They will do automation. They’ll do all the things you’re expecting, and then some. What they won’t do is give you a low teaser price and then jack the price on you later. But what they won’t do is make it too complicated to use that. You’ll say, This is a good feature when you sign up, but a year later say, Why don’t we ever use that feature?

We must not be doing something right. We must be at fault. No, it’s not you at fault. It’s the other software that makes it too difficult. So you don’t use it. All right. If you wanna get started, I’m gonna give you a, a discount on their already low prices. All you have to do is go to send in blue.com/mixer g send in blue.com/mixer.

G by the way, had the, the business do mo in the year that you took off.

Aye: It was okay. We basically kind of, you know, continued to support our current features and then we were building something called Boomerang Insights, which is kind of like personalized report on your email habits and insights that. Like improve your email game, right? So it will tell you like, Hey, you tend to check email 20 times a day.

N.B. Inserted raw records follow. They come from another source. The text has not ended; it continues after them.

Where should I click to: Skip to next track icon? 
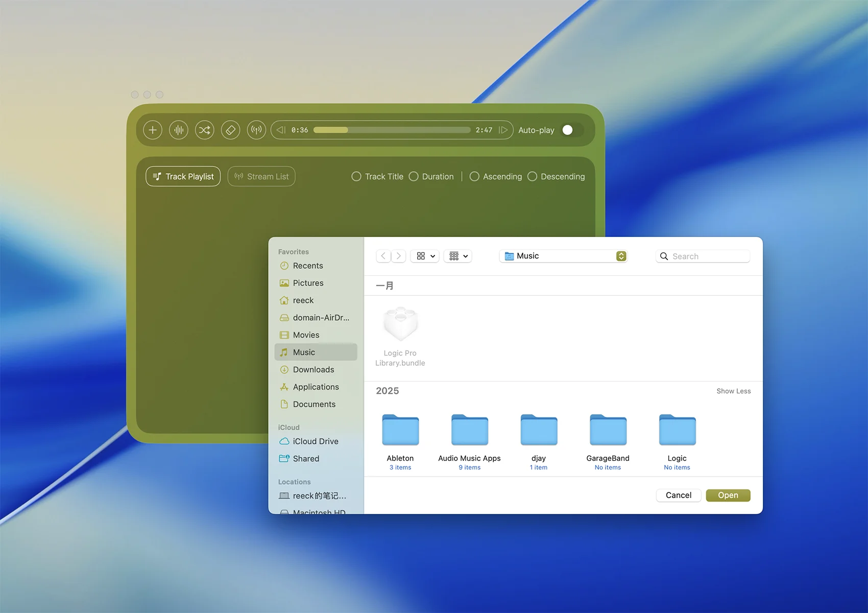(x=503, y=130)
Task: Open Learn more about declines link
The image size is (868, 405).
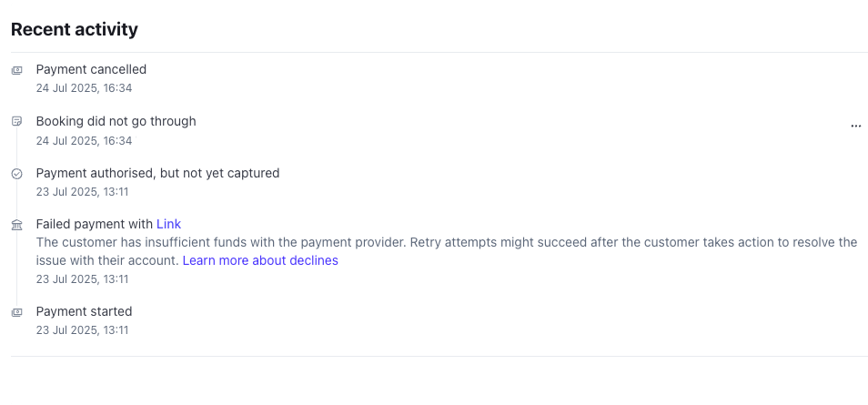Action: 260,260
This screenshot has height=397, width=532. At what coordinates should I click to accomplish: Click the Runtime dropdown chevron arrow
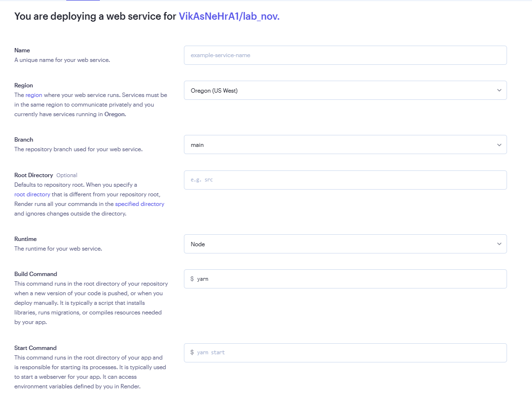click(x=498, y=244)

Here are the times that you do check, uh, this is how you can get better focused time, that kind of stuff.

Andrew: Okay, and so they were working on that. I’m assuming that growth was maybe not going to, was growth just flat or was it still continuing?

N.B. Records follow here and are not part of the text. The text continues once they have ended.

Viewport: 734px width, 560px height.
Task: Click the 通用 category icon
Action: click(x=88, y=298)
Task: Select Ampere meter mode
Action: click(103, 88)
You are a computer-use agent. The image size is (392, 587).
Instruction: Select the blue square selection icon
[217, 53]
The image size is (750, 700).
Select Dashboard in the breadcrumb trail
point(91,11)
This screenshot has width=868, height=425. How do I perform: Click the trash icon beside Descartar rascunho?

Aye: was so continuing. It was continuing, but like not, not at the rate that we had before. And then we also didn’t spend any marketing, right. We were basically cut it to, to spend minimum.

Andrew: Okay. And so then when the business was on autopilot, that’s where it was, you come back in. How long did it take you to, to get this new, um, scheduling feature

Aye: a year, a little bit over a year, and then we did it in three phases. We started with the suggest time, which is, you know, ability to offer specific times to people. Like I pick Monday at two, Tuesday at five, Wednesday at three, and then you put it into a email, they send it off. And that has a little bit of higher startup costs, as in like as a sender, you have to choose the individual time and send it.

and then we have share Free Busy, which is just like I am pretty open book, especially people like who they’re in sales or outbound facings, they don’t care when you want to call them, right? So they just give like, Here’s my availability nine to five. Whenever I’m free, just call me. Uh, so that’s on the, I am a kind of a control freak, so I don’t use that feature as.

and then, so those two were a little bit easier to build, so we got them out. And then the last part is the newest one that we just launched this April called Bookable, which is you set up a schedule and then the image is a sliding window of your availability to whatever time you are looking at. And I think that’s like the

Andrew: Oh, and the image is a screenshot from the calendar. Minus what’s, what’s there? Just the

Aye: availability. And then you can book directly from the image. And depending on when you are looking at the image is refreshing so that you are never double book. So that part was a little bit harder to build. And we did pretty interesting technical work. Basically like we build a matrix and mapping, image mapping in the matrix to.

Andrew: Oh

Aye: kind of know which, uh, click you, which, you know, grid you were clicking and what time it correspond to, so,

Andrew: Because images on HTML images have always allowed you to have what they, I guess it’s called, uh, mapping, where each pixel essentially could have its own url, and that’s what you’ve created for each individual email updated in real time whenever the person checks the message.

Aye: that’s, and the harder part is like making it work across all email platforms, right? You’re sending it from Gmail, but they’re opening an Outlook. We wanna make sure that it renders and it behave correctly. We have an Outlook product where they send it from Outlook. It should still work in everywhere else.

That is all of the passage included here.